2026-06-01 09:46 UTCIn-site rewrite2 min readUpdated: 2026-06-30 13:03 UTC

Nearly $200M! VAST Completes New Funding Round, Officially Reveals World Model Roadmap

General AI company VAST has announced nearly $200 million in new funding and publicly unveiled its world model roadmap, Project Eden. The approach decouples state prediction from visual rendering, enabling persistent environments, scene reuse, and native multi-player interaction, targeting both creators and embodied AI research.

Source量子位Author: 听雨

Chinese AI company VAST has announced two major milestones: the completion of nearly $200 million in new funding and the public disclosure of its world model roadmap, Project Eden.

The funding rounds, totaling nearly $200 million, include a Series A+ and a Series A++ round led by Ince Capital and CLSC Yangtze River Delta Science and Innovation Fund.
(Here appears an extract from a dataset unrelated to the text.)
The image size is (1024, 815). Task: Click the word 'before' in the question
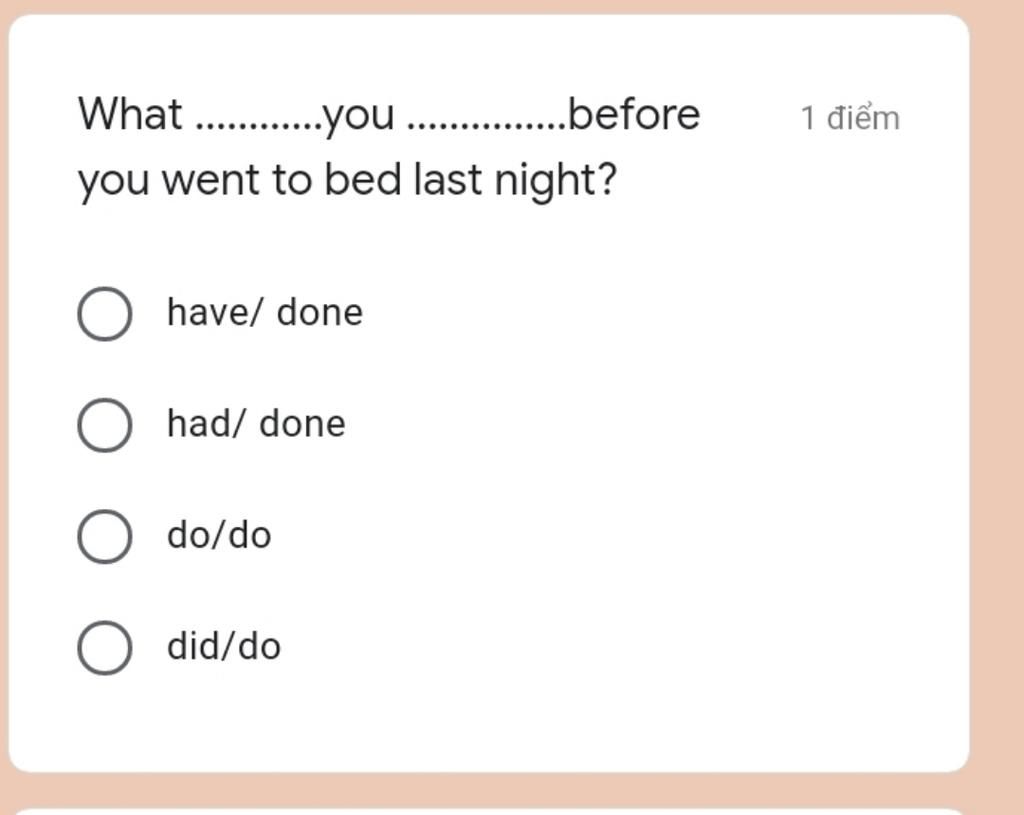634,114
Other investors include Shenzhen AI Terminal Industry Fund, Shanghai Semiconductor Investment, Shenzhen Capital Group, Yuan Sheng Capital, Wofu Venture Capital, and Fangguang Capital. Existing shareholders such as Chunhua Venture Capital, Jingya Capital, BV Baidu Ventures, and Dongfang Jiafu also increased their stakes. This follows VAST's $50 million Series A round in March 2026.
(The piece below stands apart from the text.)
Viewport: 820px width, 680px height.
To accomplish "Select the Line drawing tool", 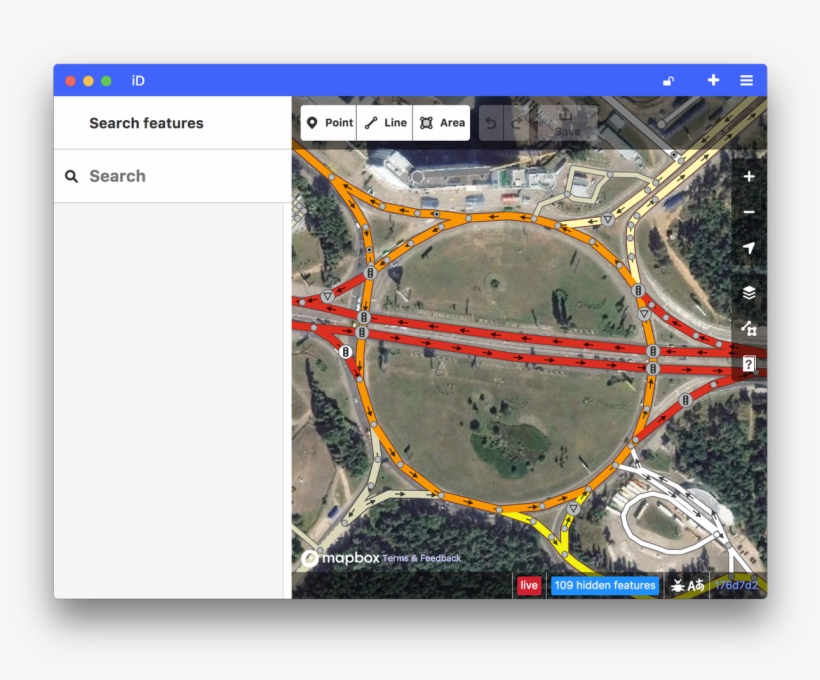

Project Eden introduces a novel approach to world models. Unlike conventional methods like action-conditioned video generation or static 3D scene generation, Eden natively decouples underlying state reasoning from visual presentation. The system is structured into three layers:

A structured state layer that maintains a persistent global world state across time, independent of camera viewpoint.
A conditional interface layer that transforms the 3D state into semantic and geometric constraints for specific viewpoints.
A generative rendering layer that completes textures, lighting, materials, and dynamic details based on the constraints.

This decoupling reduces the model's burden: the state model focuses solely on reasoning "what happened," while the rendering model handles "how it looks." VAST's chief scientist Cao Yanpei explains that coupling both tasks exponentially increases difficulty.
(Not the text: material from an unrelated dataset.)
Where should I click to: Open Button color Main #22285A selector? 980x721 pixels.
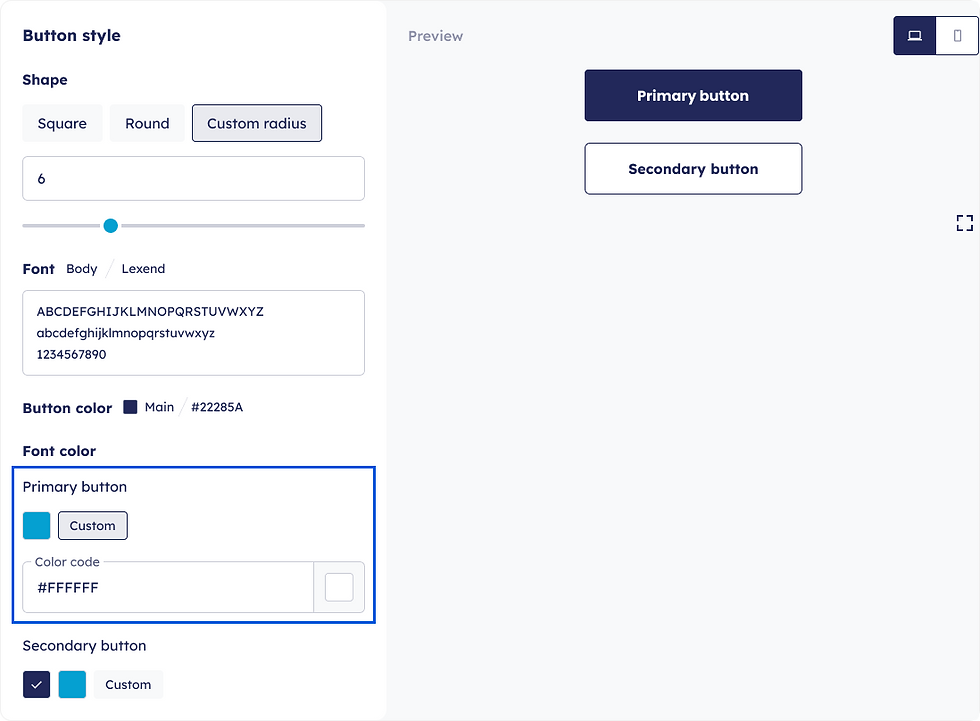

To train the system, VAST employs a two-tier data strategy. L1 uses self-annotated internet videos, extracting depth, camera pose, and geometric trajectories to create dual-state data. L2 leverages engine-synthetic data generated by AI agents exploring game environments 24/7, producing precise 3D-state annotations.

The decoupled architecture enables three key capabilities:

Persistent environments: Objects continue to exist and evolve even when out of view.
Scene reuse and modularity: Users can repeatedly interact with and modify the same world state, with changes persisting.
Native multi-player interaction: A single underlying world can support numerous users and AI agents concurrently, with linear scaling of compute costs.

These capabilities open two main application directions:

For creators, an AI-native sandbox platform enabling natural language or simple actions to build shareable, persistent digital worlds.
For research, a high-quality simulation base for embodied AI, supporting multi-agent training and collaborative studies.

VAST's world model journey builds on its strong foundation in 3D generation. The company's Tripo series of 3D models is among the most widely used globally, with over 20 million creators on Tripo Studio. Its ecosystem covers major Chinese tech companies like Alibaba, Tencent, ByteDance, and NetEase. Recent advances include Tripo H3.1 with sculpt-level geometry details, Tripo P1.0 for production-ready meshes in seconds, and Tripo 8K textures that reduce work from days to minutes.

VAST's founders include CEO Song Yachen, a 97-born entrepreneur who previously worked at SenseTime and co-founded MiniMax; CTO Liang Ding, a Tsinghua PhD with extensive AI experience; and Chief Scientist Cao Yanpei, also a Tsinghua PhD, who leads major open-source 3D projects.

Looking ahead, VAST acknowledges challenges in more complex physics simulation and autonomous state maintenance. The ultimate goal is a fully self-supervised world model that updates its underlying state based on agent interactions without external annotations. While the road to a true world model is still long, VAST has charted a unique direction from the start.